Time use and quality of life

The implications on wellbeing of the more vulnerable socio-economic situation of persons with physical impairments in the study and their households, compared to matched controls, are further highlighted by time use and quality of life metrics. Whilst the study is cross-sectional in nature, precluding comment on causality, poverty and vulnerability have previously been shown to be associated with poorer quality of life, and poorer mental health in a number of other studies [45]. Moreover, a recent review of psychosocial adjustment to lower-limb amputation emphasised the associations between limb loss, low mood and anxiety, particularly in the initial post-amputation phase (< 2 years) [46]. This may represent an adjustment reaction to limb loss and sudden disability, which subsequently improves [47]. However there can be long lasting problems relating to amputation, including residual limb issues, phantom pain and pressure sores [48], which may increase the likelihood and persistence of depression and anxiety [49].
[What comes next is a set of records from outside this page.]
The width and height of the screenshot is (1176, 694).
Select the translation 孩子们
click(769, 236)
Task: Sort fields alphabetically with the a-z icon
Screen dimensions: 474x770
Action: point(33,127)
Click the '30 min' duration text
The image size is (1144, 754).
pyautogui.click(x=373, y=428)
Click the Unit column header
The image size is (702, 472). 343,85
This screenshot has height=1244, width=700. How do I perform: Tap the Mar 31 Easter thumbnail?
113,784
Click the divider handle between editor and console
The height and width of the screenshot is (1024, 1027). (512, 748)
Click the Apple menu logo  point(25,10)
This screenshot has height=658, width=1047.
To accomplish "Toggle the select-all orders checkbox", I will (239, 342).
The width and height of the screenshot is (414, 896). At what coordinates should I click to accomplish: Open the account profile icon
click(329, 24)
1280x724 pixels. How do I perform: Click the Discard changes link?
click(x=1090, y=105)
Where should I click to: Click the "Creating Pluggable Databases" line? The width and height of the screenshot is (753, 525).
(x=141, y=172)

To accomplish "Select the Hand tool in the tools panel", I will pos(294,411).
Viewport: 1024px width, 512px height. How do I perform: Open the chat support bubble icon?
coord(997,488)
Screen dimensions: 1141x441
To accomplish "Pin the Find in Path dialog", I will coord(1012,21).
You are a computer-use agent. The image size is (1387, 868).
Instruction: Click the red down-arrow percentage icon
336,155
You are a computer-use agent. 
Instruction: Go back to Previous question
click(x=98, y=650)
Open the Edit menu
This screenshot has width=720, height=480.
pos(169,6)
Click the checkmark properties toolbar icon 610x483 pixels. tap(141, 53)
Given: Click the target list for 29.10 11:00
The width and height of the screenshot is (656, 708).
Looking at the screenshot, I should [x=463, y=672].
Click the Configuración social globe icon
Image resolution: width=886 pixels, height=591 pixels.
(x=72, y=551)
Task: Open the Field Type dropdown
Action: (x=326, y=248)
Study strengths and limitations

This data is cross-sectional and therefore we are unable to ascribe causality to the associations between MSI, poverty and quality of life identified. This study may potentially have been under-powered for certain stratified analyses. In addition, limited recent literature on the correlates of MSI exist with which to compare and contrast these findings. However, this is the first study to our knowledge to explore the impact of MSI in people’s lives in Myanmar in a comprehensive and systematic way, and as such provides important preliminary evidence in this area.

Conclusion

This study highlights the negative link between MSI, socio-economic status, time-use and quality of life in post-conflict Myanmar. The interconnectedness of physical functionality, access to livelihoods, socio-economic vulnerability, time use and quality of life are apparent in the study findings, and highlight the need for more comprehensive and appropriate support to persons with physical impairments in Myanmar. In particular, the study highlights the need for further evidence generation of the impact of physical rehabilitation and other services to support inclusion of persons with physical impairments in the country.